Top of EXERCISE MATERIALS
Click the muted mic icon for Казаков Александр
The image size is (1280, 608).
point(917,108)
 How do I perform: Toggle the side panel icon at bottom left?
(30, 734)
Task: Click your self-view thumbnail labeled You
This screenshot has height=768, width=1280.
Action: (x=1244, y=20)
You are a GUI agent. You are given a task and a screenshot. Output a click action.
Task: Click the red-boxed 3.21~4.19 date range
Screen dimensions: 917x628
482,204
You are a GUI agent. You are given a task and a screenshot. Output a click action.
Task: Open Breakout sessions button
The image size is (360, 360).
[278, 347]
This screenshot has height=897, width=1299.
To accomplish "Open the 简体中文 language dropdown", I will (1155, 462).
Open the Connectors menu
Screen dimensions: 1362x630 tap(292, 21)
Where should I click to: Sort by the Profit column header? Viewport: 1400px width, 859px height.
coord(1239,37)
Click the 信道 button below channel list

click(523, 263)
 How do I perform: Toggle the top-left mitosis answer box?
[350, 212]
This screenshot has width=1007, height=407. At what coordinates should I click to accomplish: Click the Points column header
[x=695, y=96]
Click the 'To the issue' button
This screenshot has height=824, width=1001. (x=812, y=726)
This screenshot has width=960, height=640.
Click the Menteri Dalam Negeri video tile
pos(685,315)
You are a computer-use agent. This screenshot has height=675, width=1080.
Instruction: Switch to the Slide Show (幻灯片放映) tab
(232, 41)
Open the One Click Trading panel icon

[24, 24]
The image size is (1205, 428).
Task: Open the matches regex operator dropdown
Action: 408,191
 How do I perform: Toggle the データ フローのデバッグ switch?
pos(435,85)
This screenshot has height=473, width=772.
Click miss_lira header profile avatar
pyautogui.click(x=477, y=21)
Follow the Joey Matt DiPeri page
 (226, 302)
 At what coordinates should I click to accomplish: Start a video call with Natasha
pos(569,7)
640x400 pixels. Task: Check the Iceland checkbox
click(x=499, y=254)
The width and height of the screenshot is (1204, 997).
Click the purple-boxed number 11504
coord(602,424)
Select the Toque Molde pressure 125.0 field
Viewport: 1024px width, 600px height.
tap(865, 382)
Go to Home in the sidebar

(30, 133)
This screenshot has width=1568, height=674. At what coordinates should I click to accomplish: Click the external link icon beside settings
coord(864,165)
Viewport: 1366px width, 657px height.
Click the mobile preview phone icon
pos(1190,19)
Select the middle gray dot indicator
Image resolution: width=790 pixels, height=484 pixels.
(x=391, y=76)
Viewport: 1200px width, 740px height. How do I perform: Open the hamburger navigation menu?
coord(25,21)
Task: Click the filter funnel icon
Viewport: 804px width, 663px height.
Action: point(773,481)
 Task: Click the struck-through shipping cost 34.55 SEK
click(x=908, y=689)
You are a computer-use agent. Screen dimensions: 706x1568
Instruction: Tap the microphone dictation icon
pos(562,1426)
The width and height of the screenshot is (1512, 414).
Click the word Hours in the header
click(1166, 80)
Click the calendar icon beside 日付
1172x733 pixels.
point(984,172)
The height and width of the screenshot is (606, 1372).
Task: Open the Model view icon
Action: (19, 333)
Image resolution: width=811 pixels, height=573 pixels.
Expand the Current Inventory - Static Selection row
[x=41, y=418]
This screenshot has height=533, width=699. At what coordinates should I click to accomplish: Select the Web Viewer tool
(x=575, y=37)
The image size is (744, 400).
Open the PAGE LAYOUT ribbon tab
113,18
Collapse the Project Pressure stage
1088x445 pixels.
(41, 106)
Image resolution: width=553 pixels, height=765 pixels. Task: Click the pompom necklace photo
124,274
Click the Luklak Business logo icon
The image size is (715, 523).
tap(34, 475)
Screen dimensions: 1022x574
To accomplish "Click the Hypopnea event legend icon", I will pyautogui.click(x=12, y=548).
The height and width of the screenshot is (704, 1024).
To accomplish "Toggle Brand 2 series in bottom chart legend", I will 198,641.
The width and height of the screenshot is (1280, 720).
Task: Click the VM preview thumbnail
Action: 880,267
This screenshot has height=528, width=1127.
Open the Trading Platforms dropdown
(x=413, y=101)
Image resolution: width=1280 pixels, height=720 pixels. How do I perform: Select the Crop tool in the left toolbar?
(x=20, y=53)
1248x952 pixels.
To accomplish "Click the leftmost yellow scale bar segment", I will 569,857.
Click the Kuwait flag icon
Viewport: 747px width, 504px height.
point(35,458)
Bottom of EXERCISE MATERIALS
:: WHAT IS BEING ASKED ::
Return the lines above precisely as they appear, beginning at the first line and ending at the line with "Task: Click your", and nothing after it.

:: TASK RESULT ::
Click the muted mic icon for Казаков Александр
The image size is (1280, 608).
point(917,108)
 How do I perform: Toggle the side panel icon at bottom left?
(30, 734)
Task: Click your self-view thumbnail labeled You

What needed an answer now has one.